By Stephen Gaylor
On Wednesday, March 15, 2017, the headline from the Economy section of the New York Times boldly announced that the “Fed Raises Interest Rates for Third Time Since Financial Crisis.” This is the second time in three months that the Federal Reserve has raised rates, yet only the third time in the past decade.
For those who do not deal with interest rates on a daily basis, it is important to note that the rate hikes which have recently taken place do not have a direct impact on the type of debt utilized to finance real estate, however, they do provide us with a glimpse of the future. Rates are going up, and they are likely to go up in a sustained, and extended manner.
What does this mean for hotel owners and developers? First, it means that the cost of debt is going to increase. By how much, we don’t know, but it will go up. It will mean that you, as a borrower, or the buyer of your property, as borrower, will have to pay more to borrow money.
But it also means more than just a higher cost for debt. Increased interest rates have a direct correlation to cap rate changes. As interest rates go up, capitalization rates go up. That means that hotel values will drop as interest rates increase.
This begs two questions: first, by how much are cap rates affected by interest rate increases, and second, how much are interest rates going to increase?
A recent scholarly article published in the Cornell Hospitality Report examined interest rates and cap rates for hotels from 1997 to 2015, and found that although there are numerous variables, “correlation between hotel capitalization rates and the 10-year U.S. Treasury rate over the period equals .68”.
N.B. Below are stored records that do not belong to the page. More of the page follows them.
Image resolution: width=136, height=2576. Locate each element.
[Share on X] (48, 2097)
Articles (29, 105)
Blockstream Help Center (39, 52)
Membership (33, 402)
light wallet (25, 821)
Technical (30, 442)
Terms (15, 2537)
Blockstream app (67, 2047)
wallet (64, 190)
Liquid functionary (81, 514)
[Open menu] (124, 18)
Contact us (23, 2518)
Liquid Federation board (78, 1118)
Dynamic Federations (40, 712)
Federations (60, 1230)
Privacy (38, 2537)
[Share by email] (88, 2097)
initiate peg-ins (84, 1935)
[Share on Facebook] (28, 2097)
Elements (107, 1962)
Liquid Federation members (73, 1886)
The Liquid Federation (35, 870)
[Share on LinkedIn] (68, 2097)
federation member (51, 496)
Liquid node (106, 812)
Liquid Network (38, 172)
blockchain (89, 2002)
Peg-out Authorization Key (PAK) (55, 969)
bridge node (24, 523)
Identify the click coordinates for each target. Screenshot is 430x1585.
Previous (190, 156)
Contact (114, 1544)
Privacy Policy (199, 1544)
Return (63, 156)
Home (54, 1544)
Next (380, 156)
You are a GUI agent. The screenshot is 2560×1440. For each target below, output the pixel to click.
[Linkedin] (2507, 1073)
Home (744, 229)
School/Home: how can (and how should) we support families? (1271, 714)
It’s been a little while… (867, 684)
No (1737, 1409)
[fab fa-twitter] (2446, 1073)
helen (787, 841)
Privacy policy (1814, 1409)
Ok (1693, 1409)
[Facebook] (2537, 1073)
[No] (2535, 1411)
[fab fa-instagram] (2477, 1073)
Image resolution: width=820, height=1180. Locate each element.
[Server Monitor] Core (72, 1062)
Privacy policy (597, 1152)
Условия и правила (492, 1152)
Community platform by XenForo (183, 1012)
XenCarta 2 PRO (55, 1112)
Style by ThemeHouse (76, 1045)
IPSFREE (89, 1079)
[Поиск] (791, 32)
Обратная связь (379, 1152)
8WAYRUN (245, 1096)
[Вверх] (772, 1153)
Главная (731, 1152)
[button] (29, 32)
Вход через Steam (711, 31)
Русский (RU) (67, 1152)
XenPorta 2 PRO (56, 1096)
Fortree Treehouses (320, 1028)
For easy math, take a hypothetical scenario of a roughly $10 million hotel today trading at going cap rates. An increase on the Ten Year U.S. Treasury of a couple of percent could result in a decrease in hotel value of nearly $1 million.
Is this scenario possible? Consider this: the current Ten Year Treasury rate is roughly 2.4%, while the average rate over the past fifty years is 6.7%. As one of my mentors frequently stated, “everything eventually reverts to the mean.”
By how much are rates going to increase? This is not an easy question to answer, however the Fed has signaled and affirmed an expectation of increases, likely through 2019. Current consensus is that there will be an additional two rate increases in 2017 and the Fed continues to assert that it expects the federal funds rate to be 1.4% at year end 2017. Median expectation for 2018 and 2019 is three rate increases each year according to analysts with Natixis. Again, although these changes do not directly affect hotel lending, a number of hospitality industry analysts are predicting that interest rates on hotels could easily average over 6% by the end of 2017.
Over the next few years, hotel owners and developers will see a changing lending environment, with increased regulation, higher rates, and in many cases lower available leverage. Whether buying, selling, or developing a hotel, it is important to factor in potential changes to the debt markets and how those changes will affect your individual corporate strategy.